Friday, Dec. 05, 1969

TURMOIL IN THE CAPITAL MARKETS

I DO not look on inflation as a temporary wartime phenomenon," said Irving Rose, president of Detroit's Advance Mortgage Corp., before a convention of mortgage bankers recently. "I regard it as the inevitable price of our national commitment to a full-employment economy. Hence, it is chronic. The fever may abate somewhat from time to time, but it will never end."

Right or wrong, that statement is a classic example of the thinking now creating turmoil in U.S. financial markets. Attention has focused on its impact on the stock market, where traders are increasingly depressed by the fear that inflation, and with it tight money, will continue indefinitely. In the past three weeks the Dow-Jones industrial average has dropped almost 50 points, to last week's close of 812, barely above the year's low. Trouble is much worse in the bond and mortgage markets, the nation's primary channels for funneling savings into the construction of schools, homes, factories, stores and hospitals. Some experts wonder whether, if investors keep expecting endless inflation, these fixed-interest bond and mortgage markets can survive in their present form.

The crisis has been long building. In a current book, The Price of Money, Sidney Homer and Richard Johannesen date the bear market in bonds from 1946, when high-quality corporate debentures sold at interest rates of 2.45%. But the rise in rates and the concurrent drop in bond prices have speeded up enormously since the current inflation began in 1965--and especially this year. Last week, for example, the New Jersey Turnpike Authority sold $137 million worth of bonds at a tax-free interest yield of 7%, compared with a 5 7/8 yield on bonds that it had sold four months earlier. Interest rates on high-grade corporate bonds are threatening to go above 9%. The yield on bellwether U.S. Treasury bonds maturing in 1992 has climbed to 6.72%, and the price of each bond has dropped from $1,000 in 1962 to $714. Even at those interest rates, most bond issues are selling slowly. Mortgage rates on homes have risen to an average 8.12%, and financing for many would-be home buyers is painfully unavailable.

These conditions partly reflect the Federal Reserve's squeeze on credit. Banks are curtailing bond buying and mortgage lending in order to conserve scarce funds for direct loans to business. Insurance companies, which are normally major buyers of bonds and mortgages, are being drained of cash by loans that they must make to policyholders who cannot get credit so cheaply elsewhere. But the bond-mortgage slump reflects even more the ravages of inflation. Corporations, for example, are hurrying to build new plants before construction costs rise even further (see following story), and are selling huge quantities of new bonds to raise the cash. This month U.S. corporations will try to market $1.2 billion worth of new bonds, their heaviest December financing in history.

What Is High? Simultaneously, inflation makes bonds or mortgages unattractive investments. If prices kept on rising during the 20 to 40 years that investors often must wait for full repayment of principal, investors eventually would get back dollars worth much less than those they originally lent.
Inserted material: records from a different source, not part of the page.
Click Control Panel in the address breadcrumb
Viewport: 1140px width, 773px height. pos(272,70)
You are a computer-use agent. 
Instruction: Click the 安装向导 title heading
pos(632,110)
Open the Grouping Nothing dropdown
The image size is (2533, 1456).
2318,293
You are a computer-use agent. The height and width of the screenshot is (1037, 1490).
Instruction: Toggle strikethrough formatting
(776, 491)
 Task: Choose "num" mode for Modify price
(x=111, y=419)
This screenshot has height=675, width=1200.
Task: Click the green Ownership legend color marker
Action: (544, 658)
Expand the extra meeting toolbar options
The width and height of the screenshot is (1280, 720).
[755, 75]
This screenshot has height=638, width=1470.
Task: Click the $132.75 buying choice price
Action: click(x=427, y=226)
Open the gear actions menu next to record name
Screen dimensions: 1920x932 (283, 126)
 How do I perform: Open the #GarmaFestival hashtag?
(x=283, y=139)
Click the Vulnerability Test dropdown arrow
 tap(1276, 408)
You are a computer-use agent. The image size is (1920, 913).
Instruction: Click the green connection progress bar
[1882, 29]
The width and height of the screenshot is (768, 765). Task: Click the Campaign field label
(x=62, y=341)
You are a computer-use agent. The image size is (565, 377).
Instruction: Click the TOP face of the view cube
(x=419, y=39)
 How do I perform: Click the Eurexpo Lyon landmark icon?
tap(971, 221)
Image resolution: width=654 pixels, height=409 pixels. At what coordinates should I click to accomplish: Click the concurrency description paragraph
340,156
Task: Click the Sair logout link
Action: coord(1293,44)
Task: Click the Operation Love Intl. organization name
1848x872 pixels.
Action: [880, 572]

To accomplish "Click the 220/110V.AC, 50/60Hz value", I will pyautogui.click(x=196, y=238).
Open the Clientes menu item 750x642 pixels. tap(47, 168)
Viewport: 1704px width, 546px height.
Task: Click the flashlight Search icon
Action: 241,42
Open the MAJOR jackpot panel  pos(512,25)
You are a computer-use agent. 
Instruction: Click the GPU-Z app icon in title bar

Meanwhile, interest rates would keep on climbing--to levels that might make even today's yields look piddling because lenders would demand even higher returns to keep ahead of prices. (Some mortgage lenders now grumble that they are "stuck" with loans made years ago at interest that seemed high then but is low now.) The end result of this process would be that investors would refuse to supply as much long-term credit as the nation needs to build needed houses, schools and other facilities.

Big corporations have been able to sidestep these problems by selling stock instead of bond issues. Developers of office buildings, apartment houses and shopping centers can arrange mortgages by giving the lender a share in the revenues or profits. These expedients are not available to home buyers or local government units that must sell bonds, and some authorities think that much more radical changes in the markets will be required if they are to raise the cash that they need. Sidney Homer and Economist Henry Wallich, among others, have seriously suggested that mortgage and bond issuers may have to pay variable interest rates tied to movements in consumer prices. Some experts also expect a swing from long to short-term financing. There are signs of that happening already. Executives of Hawaiian Electric Co., for example, last month wanted to-sell $18 million worth of 30-year bonds but, after consulting with underwriters, decided instead to sell an issue maturing in only five years.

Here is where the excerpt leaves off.